Hergé signe avec L’Étoile mystérieuse un nouvel album maritime, qui pourrait être qualifié de transition, entre l’extraordinaire Crabe aux pinces d’or et le merveilleux diptyque de La Licorne.
La Belgique souffre sous le joug nazi. Le Petit Vingtième a cessé de paraître. Hergé doit travailler. Tintin est repris par Le Soir, un journal ouvertement collaborationniste. Cet album marque aussi son entrée dans l’ère de la couleur. À l’opposé des guerres européennes du Sceptre d’Ottokar, le sujet de L’Étoile mystérieuse semble éviter tous risques politiques. Place à la mer !
« Homme libre, toujours tu chériras la mer ! / La mer est ton miroir ; tu contemples ton âme / Dans le déroulement infini de sa lame, / Et ton esprit n’est pas un gouffre moins amer. »

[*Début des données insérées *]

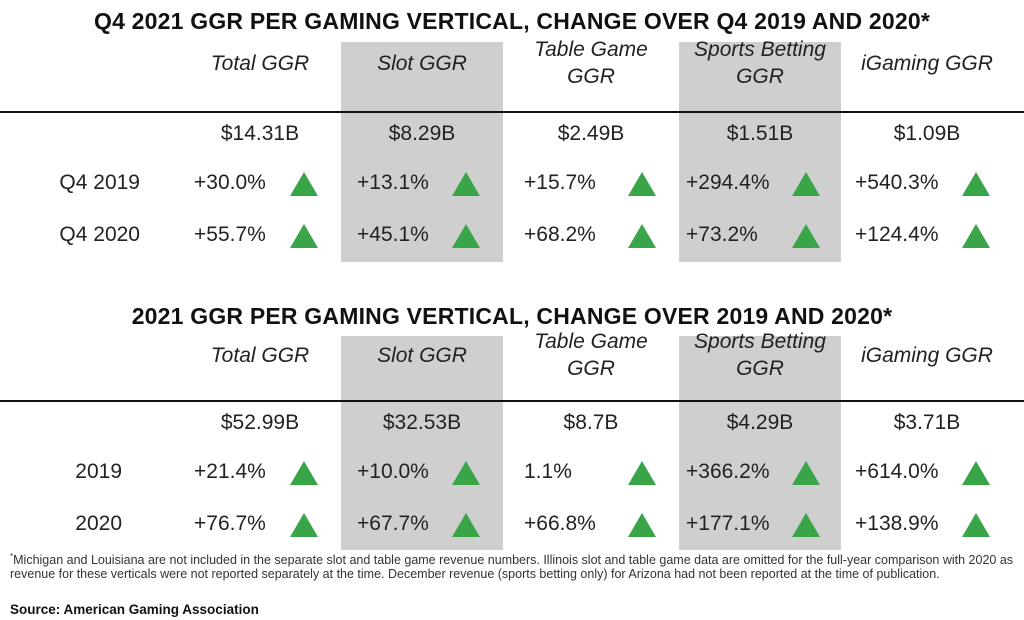 This screenshot has height=620, width=1024. I want to click on change-value: +614.0%, so click(897, 472).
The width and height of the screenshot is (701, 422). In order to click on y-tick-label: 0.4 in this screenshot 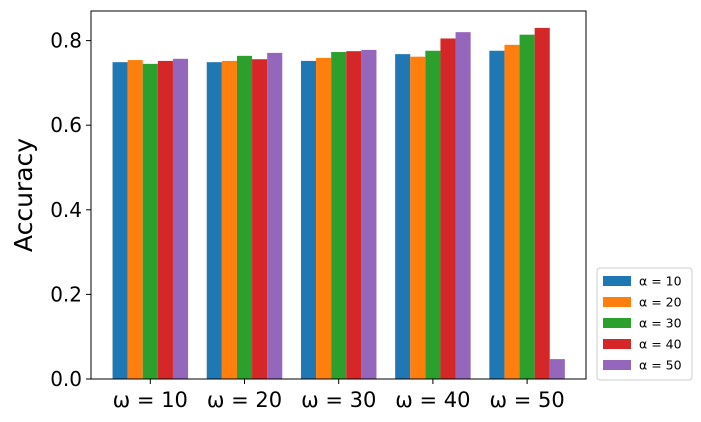, I will do `click(66, 210)`.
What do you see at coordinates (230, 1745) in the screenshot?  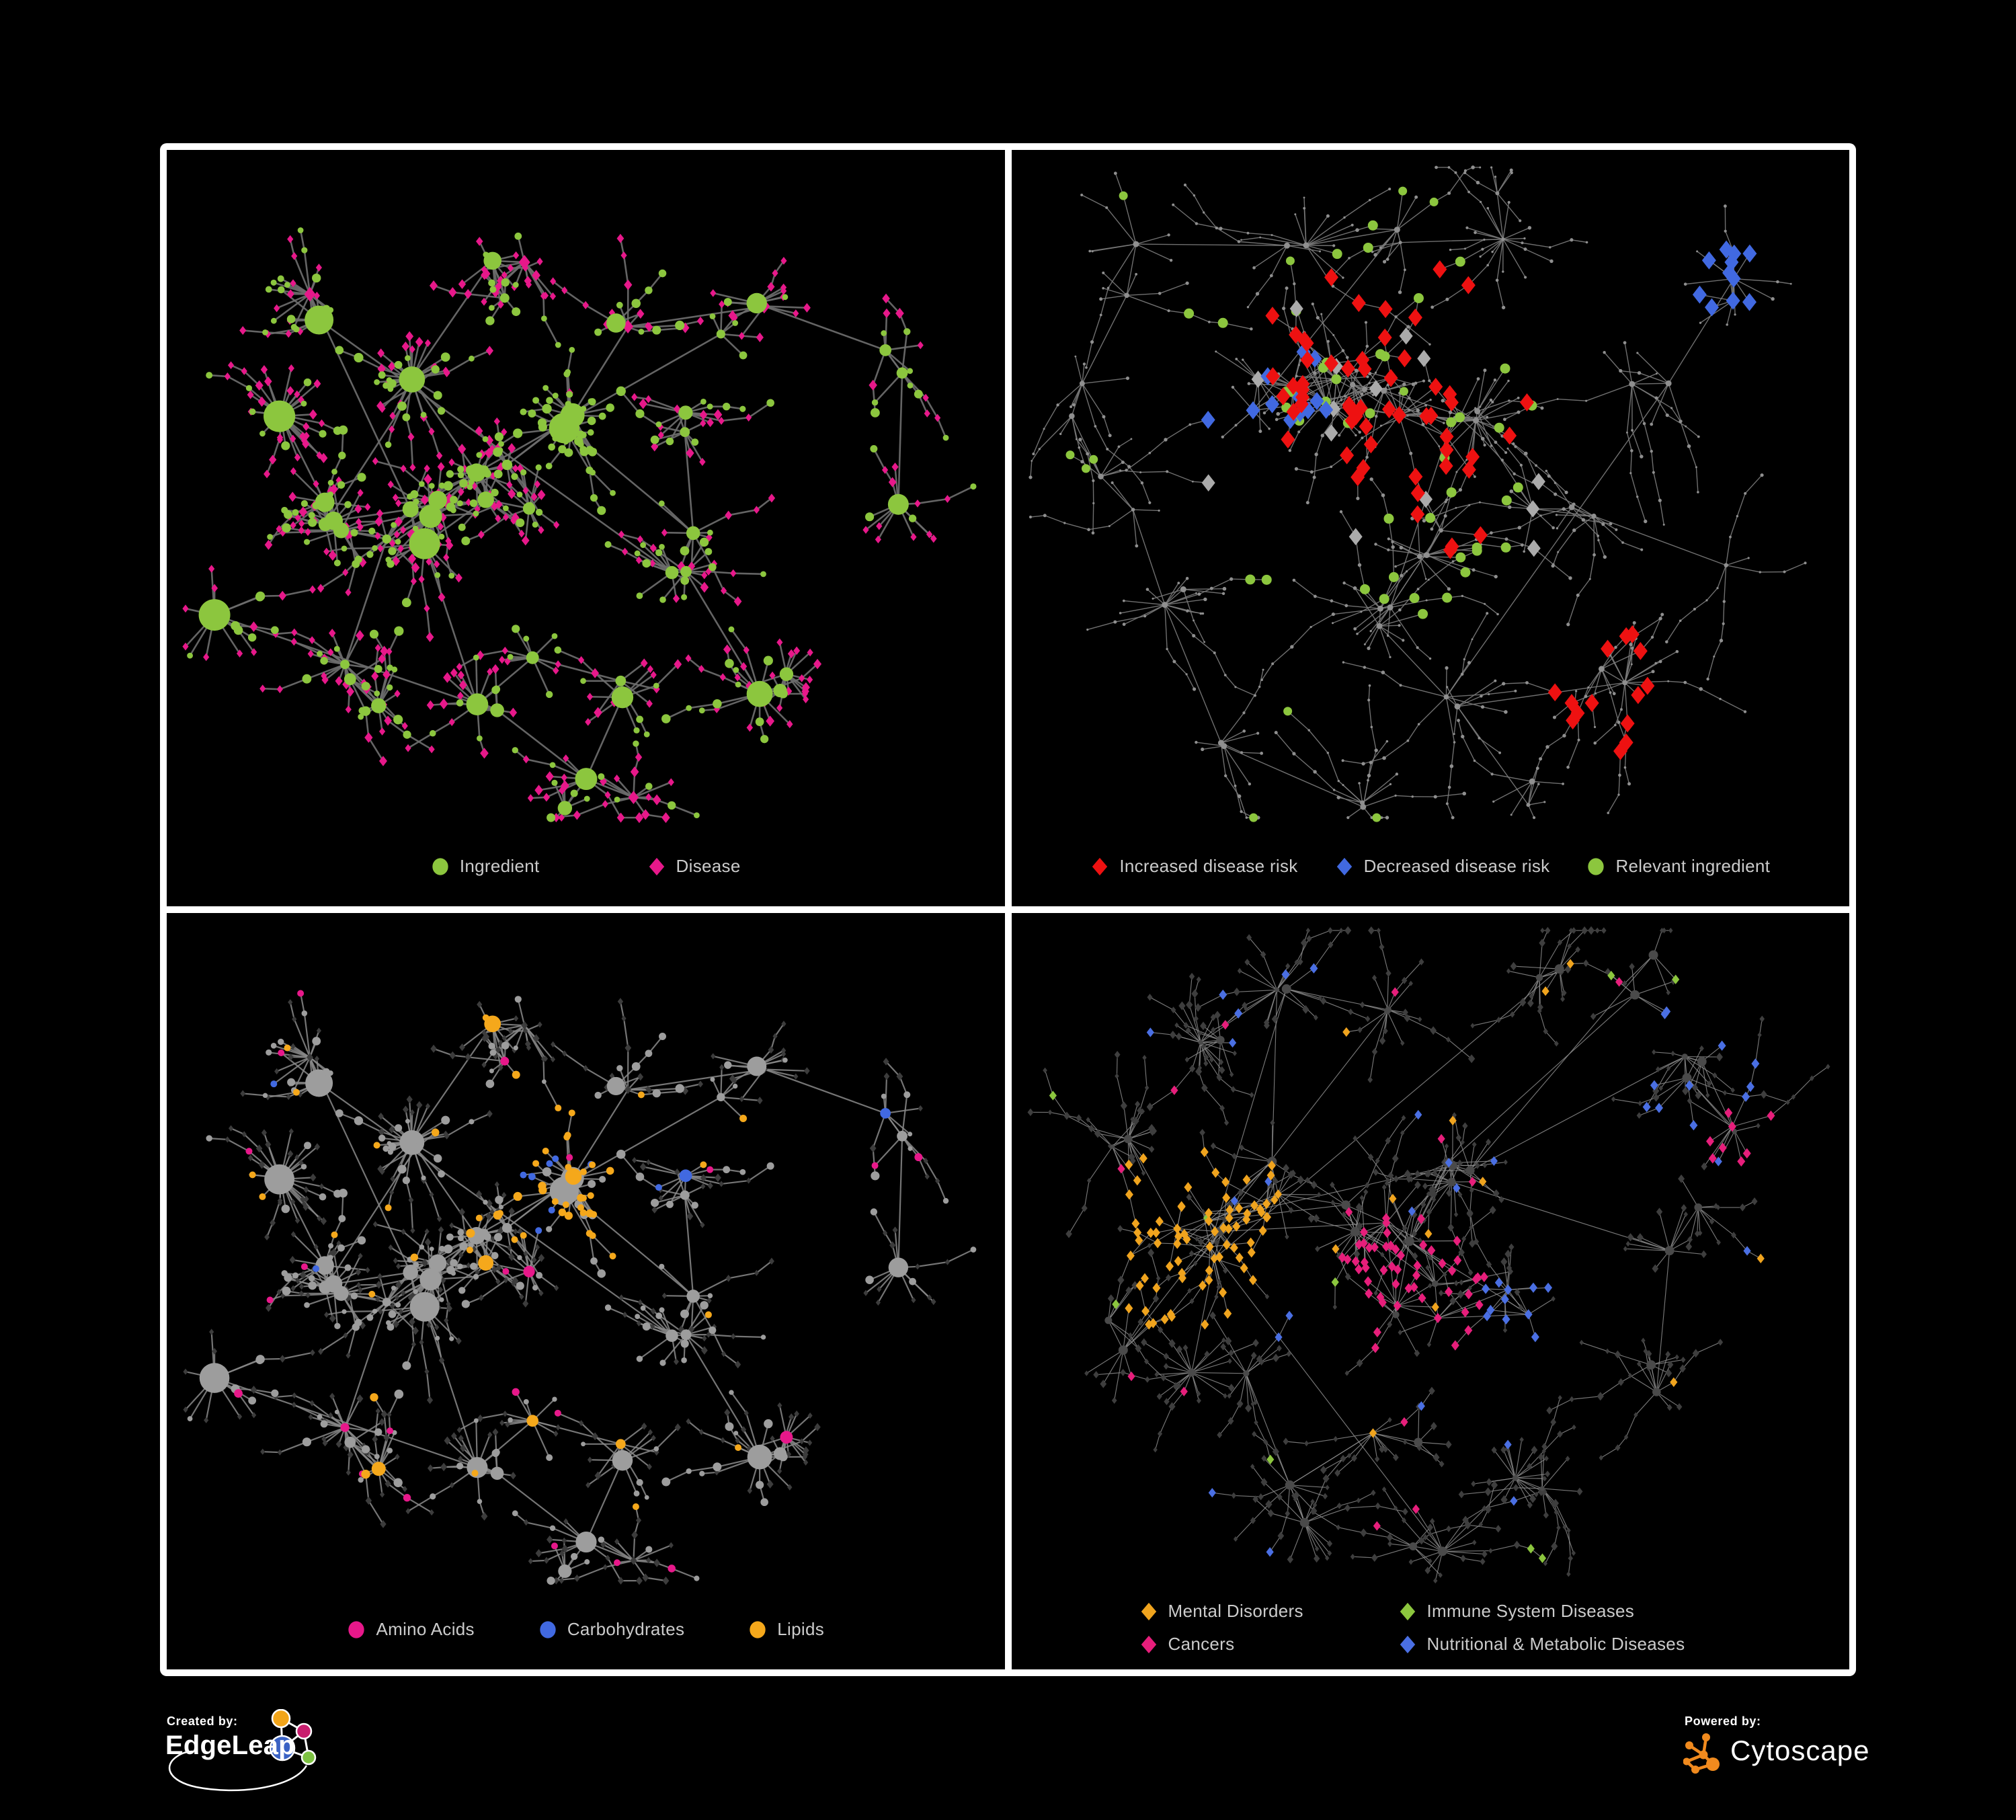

Le Crabe aux pinces d’or nous proposait une descente vers les mers chaudes et le désert ; aujourd’hui, Tintin s’apprête à affronter les eaux glacées de l’Arctique. Intrigué par l’apparition d’une étoile dans le ciel, notre héros se précipite à l’observatoire. Il y est accueilli par un nouvel archétype de savant gentiment piqué, le professeur Calys, dont l’assistant est formel : l’aérolite frappera la terre demain matin, précisément à 8 h 12 minutes et 30 secondes.
Passionnante, la première partie m’a durablement marqué. La chaleur et la peur montent, les rats quittent la ville et le sombre « prophète » Philippulus annonce la fin du monde. Pour accentuer la dramatisation de la scène, durant trois pages, Hergé dessine des ombres portées à ses personnages. Que feriez-vous si vous deviez vous préparer à l’apocalypse ? Depuis mes premières lectures enfantines et fiévreuses, je me prépare à la fin du monde. J’ai quelques idées, toutes plus excessives les unes que les autres. Or, Tintin arrose ses plantes et s’endort. Tout au plus, le sommeil de cette âme pure est agité.
La deuxième partie est maritime. La météorite est tombée en mer, elle pourrait flotter. Deux expéditions s’élancent pour en prendre possession. La première, européenne, se forme autour de Calys, de Tintin et du capitaine Haddock. La seconde est américaine, du moins dans la version de 1942, et est dirigée par M. Blumenstein, un financier sans scrupule et manifestement juif (1).
L’antisémitisme est patent. La première version de L’Étoile mystérieuse compte deux ou trois cases condamnables (2). Elles vaudront à son auteur quatre arrestations, une nuit au poste, puis un non-lieu. Comme l’immense majorité de ses compatriotes, Hergé n’a pas plus collaboré qu’il n’a résisté. Il a vécu et travaillé, dessinant pas moins de cinq albums.
Quelques mots sur la course trépidante opposant les deux navires. Le capitaine Haddock s’y révèle excellent marin. Il assume un alcoolisme repentant, mais joyeux. La scène des retrouvailles avec Chester, le vieux camarade, est inattendue, drôle et touchante. Une fois n’est pas coutume, les Dupontd sont restés à quai. On rira un peu moins : Milou est en retrait et Hergé n’exploite pas encore à plein le potentiel comique du capitaine.
Les dernières pages s’aventurent dans le fantastique, « le bizarre » diraient les Tontons flingueurs, voire le psychédélique. Tintin pousse la chansonnette et danse la gigue entre des pommiers géants, des champignons explosifs et de gigantesques insectes.
J’imagine avoir été, jadis, surpris. Cependant, je lisais peu cet album. Les véritables Tintin, comprenez mes livres préférés, étaient encore à venir. Je chérissais la suite. Encore un peu de patience, avec le dyptique de La Licorne, nous allons entrer de plain pied dans la légende.
(1) Blumenstein, le banquier malhonnête, était américain. Il sera rebaptisé, en 1954, Bohlwinkel et ressortissant de l’État imaginaire du Sao Rico.
(2) Dans sa biographie d’Hergé, Pierre Assouline rapporte cette confidence : « C’est vrai que certains dessins, je n’en suis pas fier. Mais vous pouvez me croire : si j’avais su à l’époque la nature des persécutions et la “solution finale“, je ne les aurais pas faits. Je ne savais pas. Ou alors, comme tant d’autres, je me suis peut-être arrangé pour ne pas savoir. »
Stéphane de Boysson
bohlwinkel est également un nom de consonnance juive. Mais, il n’y a pas d’illusions à se faire : la méfiance à l’encontre des juifs est toujours sous jacente, c’est comme ça. Et comme disait Sartre : est juif toute personne que les autres considèrent comme juive.